Father was counting his agate prayer beads, Mother was peeling cloves of garlic and crushing them in the mortar before scraping the paste with a spoon into a boiling pot. I whispered to Father, “We haven’t slept in one bed since I was forty days old.”
“A year later your brother was born and we moved you to a bigger bed in the neighboring room. Then you grew and your brother grew and we grew with you, always obedient to God. And your sisters married, one after the other, then you left your room for the sitting room before moving to your flat on the second floor, then your brother moved into the sitting room, where he read and prayed. And here I am now, alone, in the sitting room, telling you what you can read into the wrinkles on my forehead.”
A delicious steam was rising above the pot of tomato and sun-dried lamb soup, fragrant with thyme and fenugreek seed. I poured lukewarm water over Father’s hands then handed him a clean towel. Mother was engrossed in shredding the clay oven-baked bread with burnt edges.
Nothing preoccupied my mind. Time has taught me to ignore sorrow till happy times have passed.
“Come, dinner is ready.”
Mother was used to eating alone. I can’t recall her ever eating with us. Even on Eid she would serve the grilled meat and leave to eat her share with my sisters and the women from next door. That evening I tried to break the custom and asked her to join us. She replied gracefully:
“Eat, don’t mind me. My share is in the pot. I’ll have it later.”
Father stopped chewing and swallowing, then whispered: “She won’t eat. Insist upon her, I beg you. She’s growing thinner, withering away. It has been ages since I heard her singing to herself while baking, sieving rice, or sweeping the floor. It is a sure sign of danger, when a woman falls silent.”
I kissed her forehead and whispered in her ear: “For my sake.” She promised she would eat as soon as she was finished with her night prayer.
*
What kind of life is this? Silence is killing me, tranquility is thrusting me into an annihilation of fire.

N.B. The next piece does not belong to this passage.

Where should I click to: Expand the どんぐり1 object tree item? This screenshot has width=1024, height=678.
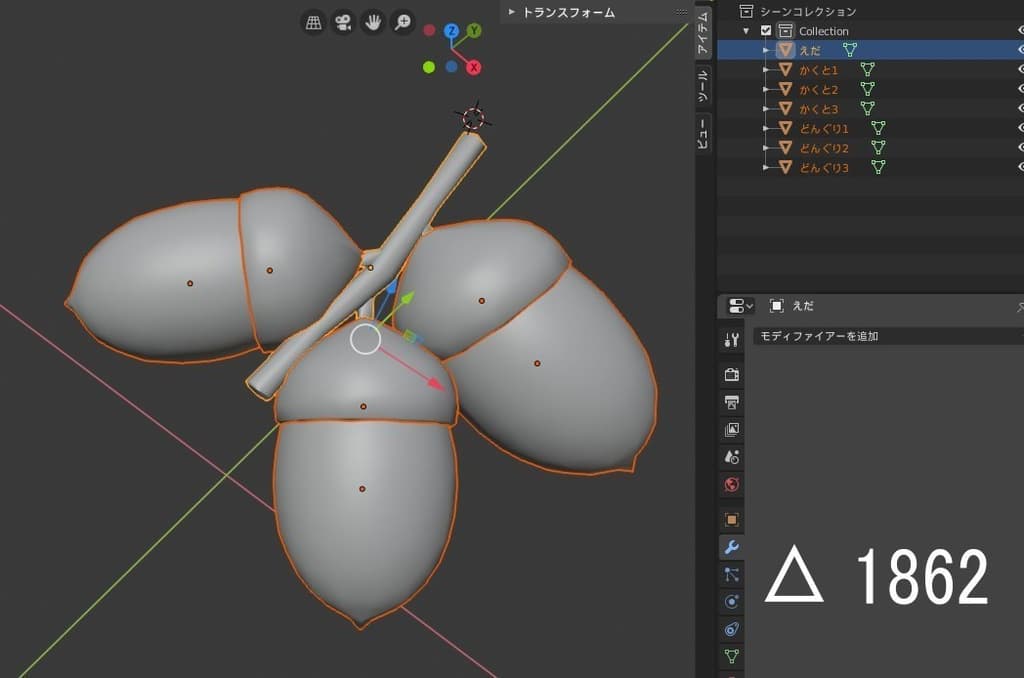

Patience presses against my chest till I tremble. Tedium unsettles me, making madness seem inevitable. I am exhausted of this life of waiting.
A piece of me is lost, amputated before my final slaughter. My wound is deep, fixed on not healing. Forgetting has failed. Keeping custody of one’s eyes has become a rare thing. Memory is an ivy sipping rain-when will the wall fall, when will you awake and dare-its roots piercing the nerve. Father aches. Mother aches. How will they depart without provisions?
They might have found him there, waiting. And they might have not. How will they ever return? All right then, I must follow. But I may not find them, nor find him, nor he us. They have vanished and vanished and vanished, all into eternal oblivion.